On Redstate.com, Ryan T. Anderson sees the dissenting opinions of Supreme Court Justices Alito, Roberts, and Scalia in the Defense of Marriage Act (DOMA) ruling as “flares signaling the path that marriage proponents must take from here.”

From those dissents, Anderson sketches his own vision for strengthening marriage. We need “to start living out the truth about marriage…to insist that the government respect those who continue to stand for marriage as the union of a man and a woman…[and]to redouble our efforts at explaining what marriage is, why marriage matters and what the consequences are of redefining marriage…We should frame our message, strengthen coalitions, devise strategies and bear witness. We must develop and multiply our artistic, pastoral and reasoned defenses of the conjugal view as the truth about marriage, and to make ever plainer our policy reasons for enacting it.”

A huge task, to be sure, but a cogent vision nonetheless.

Let me offer a few thoughts on one part of that task, the challenge of bringing the marriage message home to Catholics.

Anderson highlights Justice Alito’s view that the marriage debate is a contest between two ideas, “the conjugal view of marriage: a ‘comprehensive, exclusive, permanent union that is intrinsically ordered to producing children,’” and “the consent-based idea that marriage is a commitment marked by emotional union.”

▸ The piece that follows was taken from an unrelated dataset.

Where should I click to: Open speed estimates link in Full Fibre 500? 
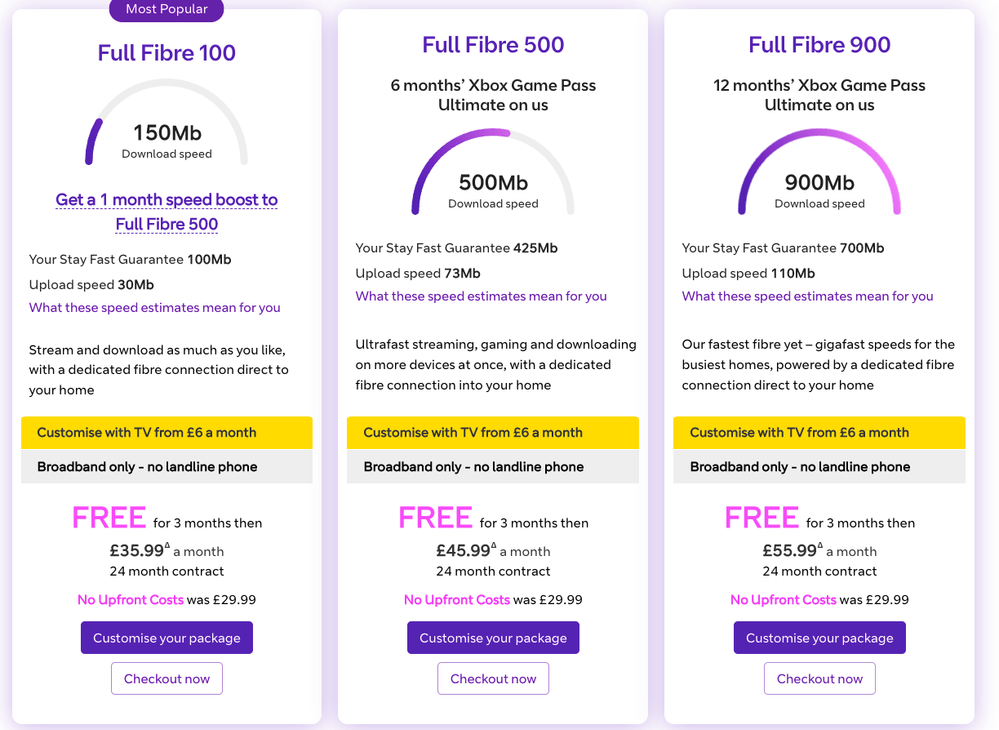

These dueling ideas square off in Supreme Court briefs, intellectual spaces like Public Discourse or First Things, and in the ‘New Conversation about Marriage’ at the Institute for American Values.

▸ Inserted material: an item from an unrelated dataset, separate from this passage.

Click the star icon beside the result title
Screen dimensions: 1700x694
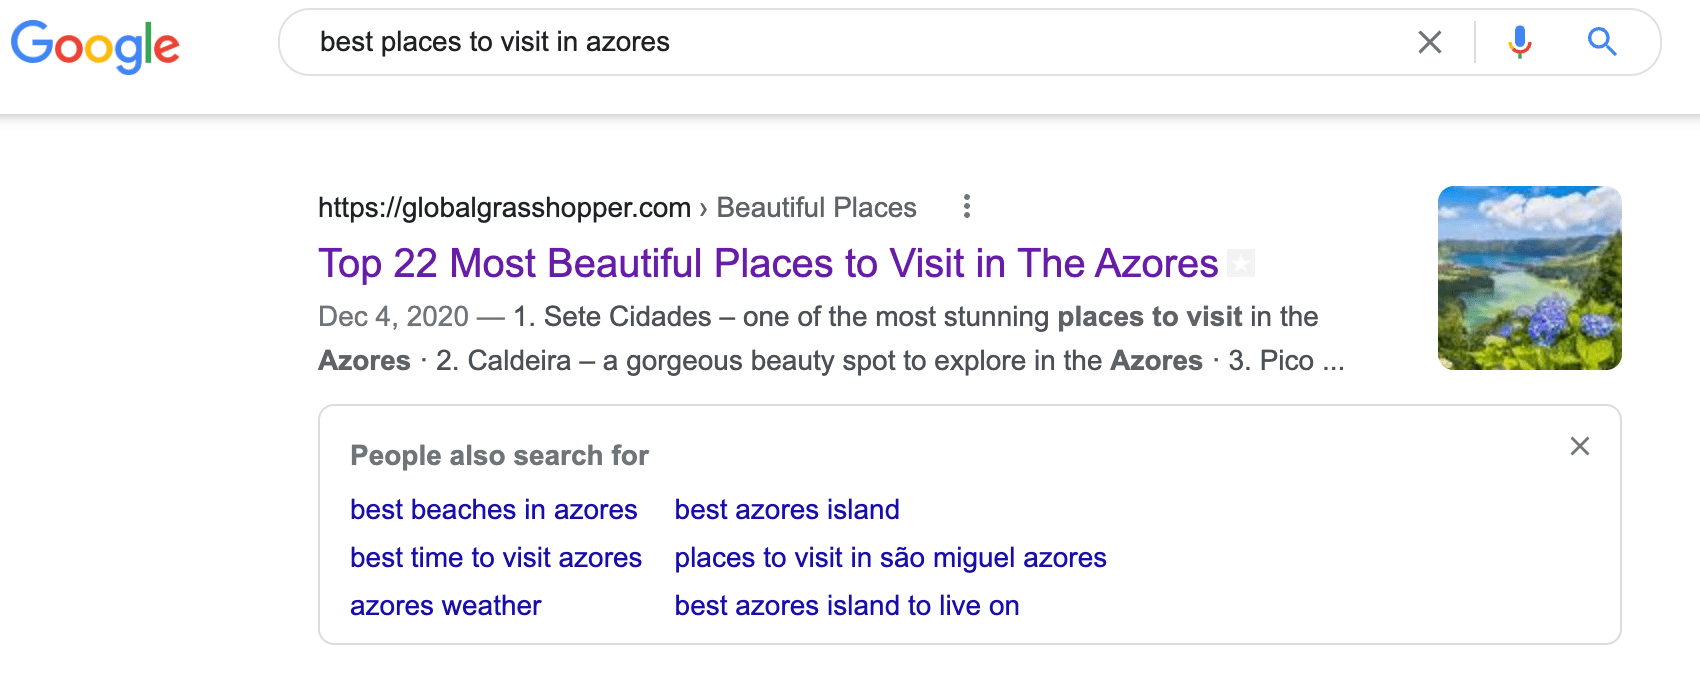click(x=1241, y=263)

But for many ordinary Americans—already conditioned by the sexual revolution to separate babies from sex and sex from marriage—Justice Alito’s ‘contest of ideas’ over marriage is all but invisible. (And in this respect, Catholics are no different from their fellow Americans.)

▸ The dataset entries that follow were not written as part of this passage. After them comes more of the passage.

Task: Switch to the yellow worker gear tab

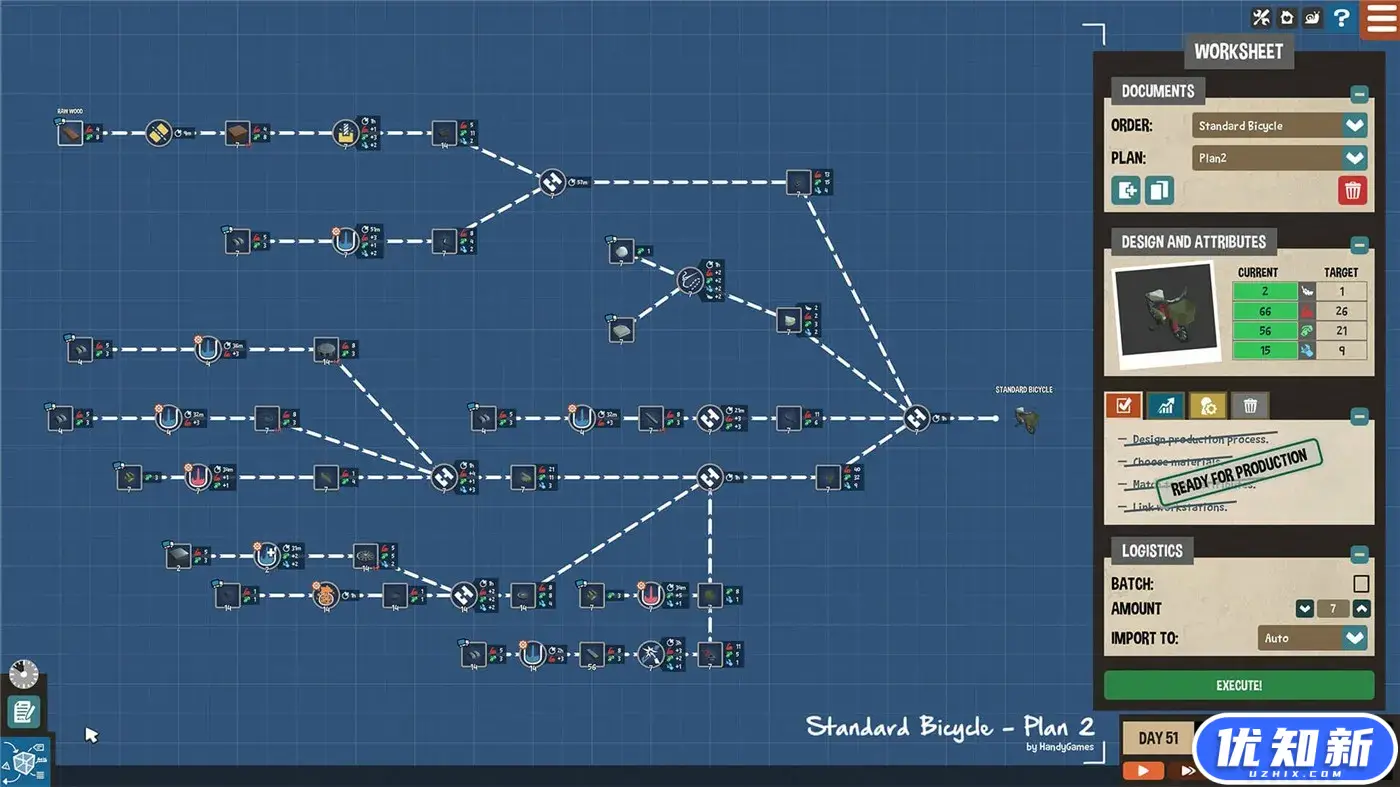Action: click(1207, 405)
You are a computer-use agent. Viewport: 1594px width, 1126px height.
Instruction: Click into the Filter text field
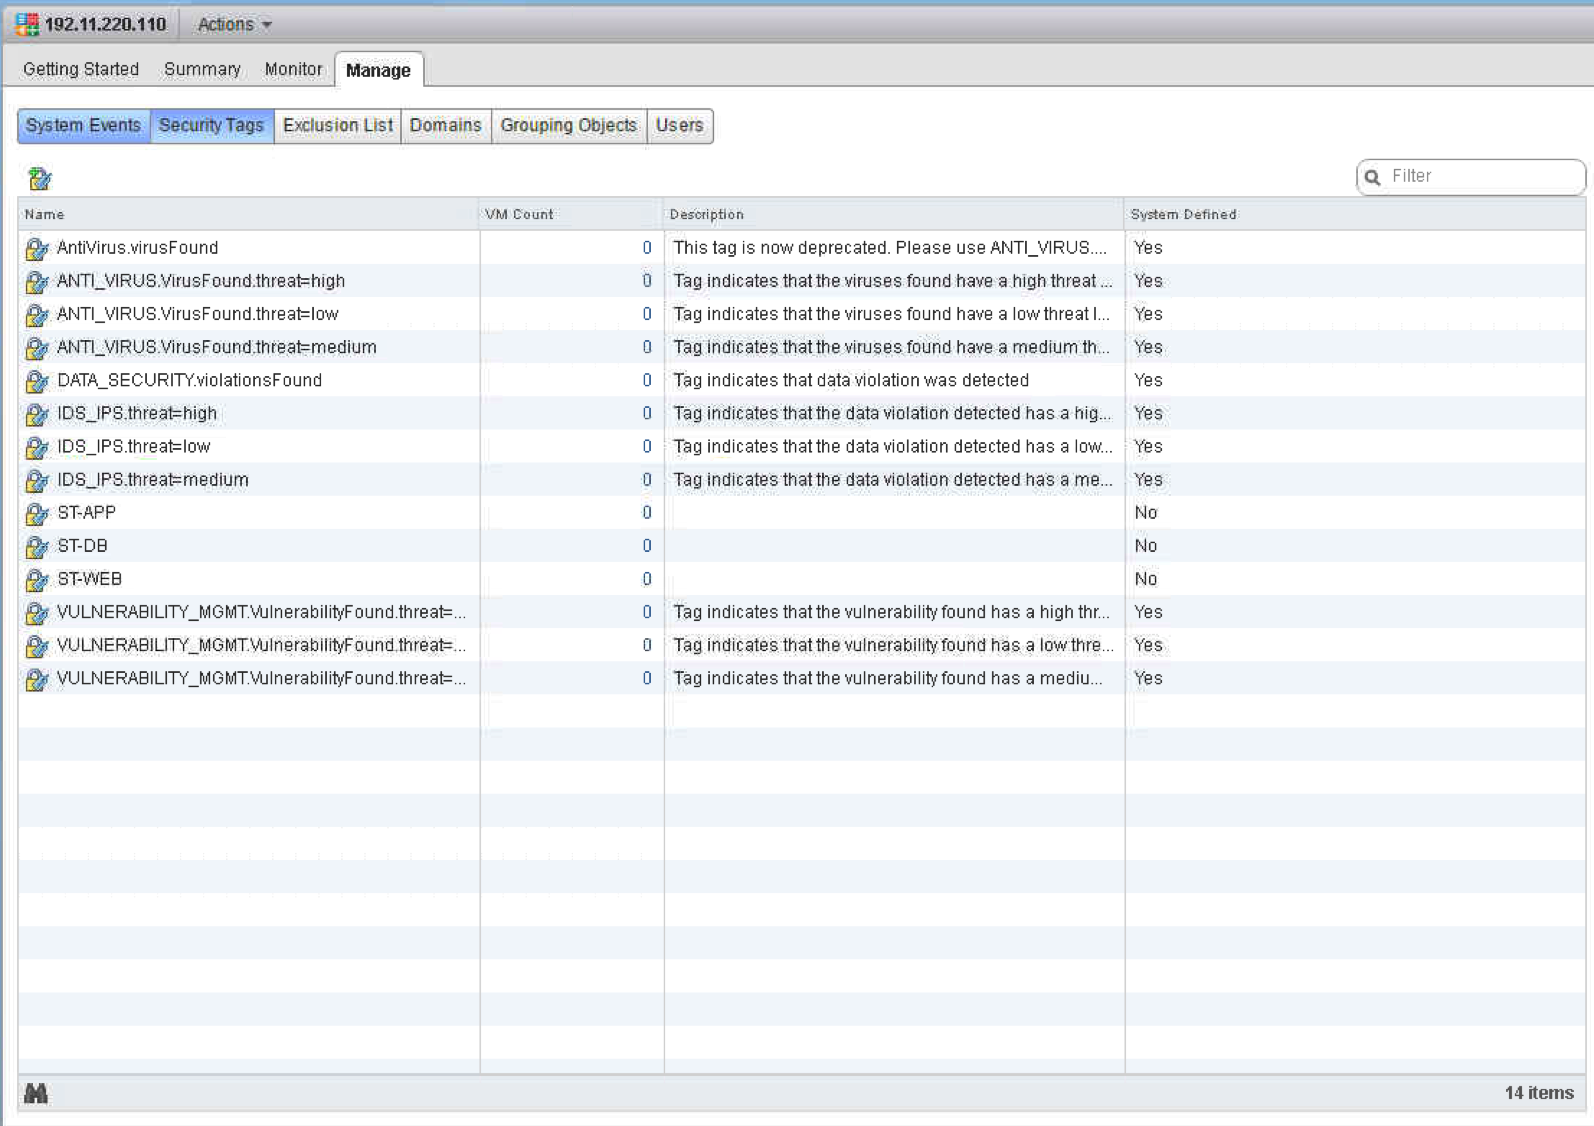pos(1482,177)
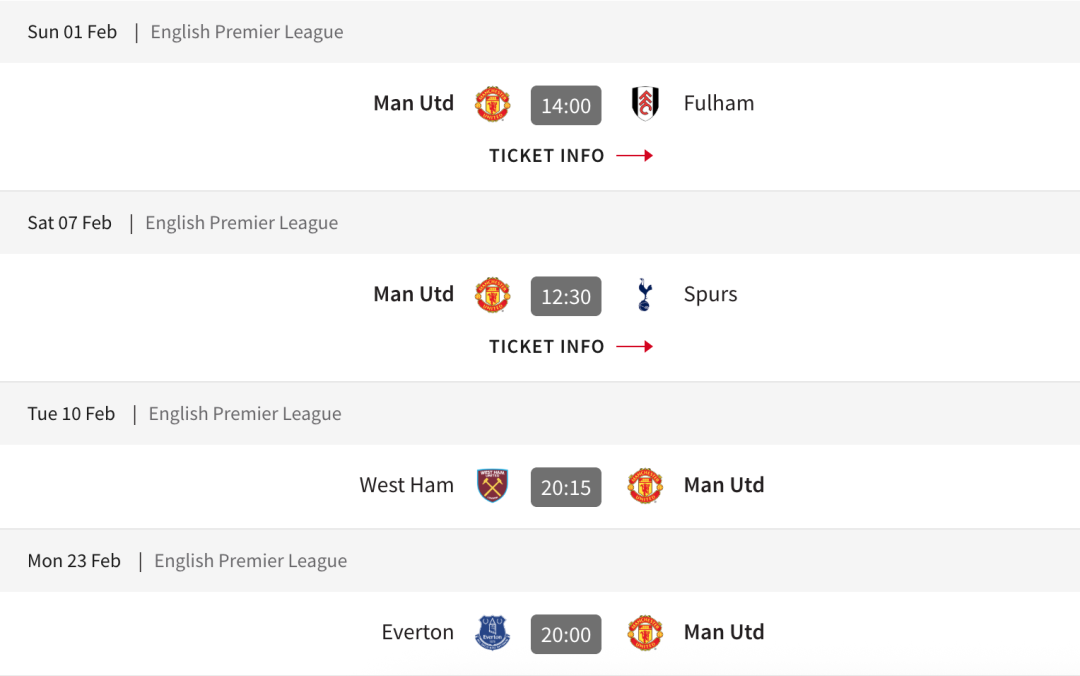Click the Fulham club crest

click(x=645, y=104)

Sundering Sex and Procreation 

Heterosexual marriage has been functioning for decades now as a commitment based on love. Children? Optional. It’s a mindset primed to accept homosexual coupling and same-sex marriage.

Back in 2005, liberal historian Stephanie Coontz observed that the deconstruction of traditional marriage (and the growing acceptance of same-sex marriage) was a predictable consequence of the separation of sex and procreation. She wrote:

 ”Heterosexuals were the upstarts who turned marriage into a voluntary love relationship rather  than a mandatory economic and political institution. Heterosexuals were the ones who made procreation voluntary, so that some couples could choose childlessness, and who adopted assisted reproduction so that even couples who could not conceive could become parents. And heterosexuals subverted the long-standing rule that every marriage had to have a husband who played one role in the family and a wife who played a completely different one. Gays and lesbians simply looked at the revolution heterosexuals had wrought and noticed that with its new norms, marriage could work for them, too.”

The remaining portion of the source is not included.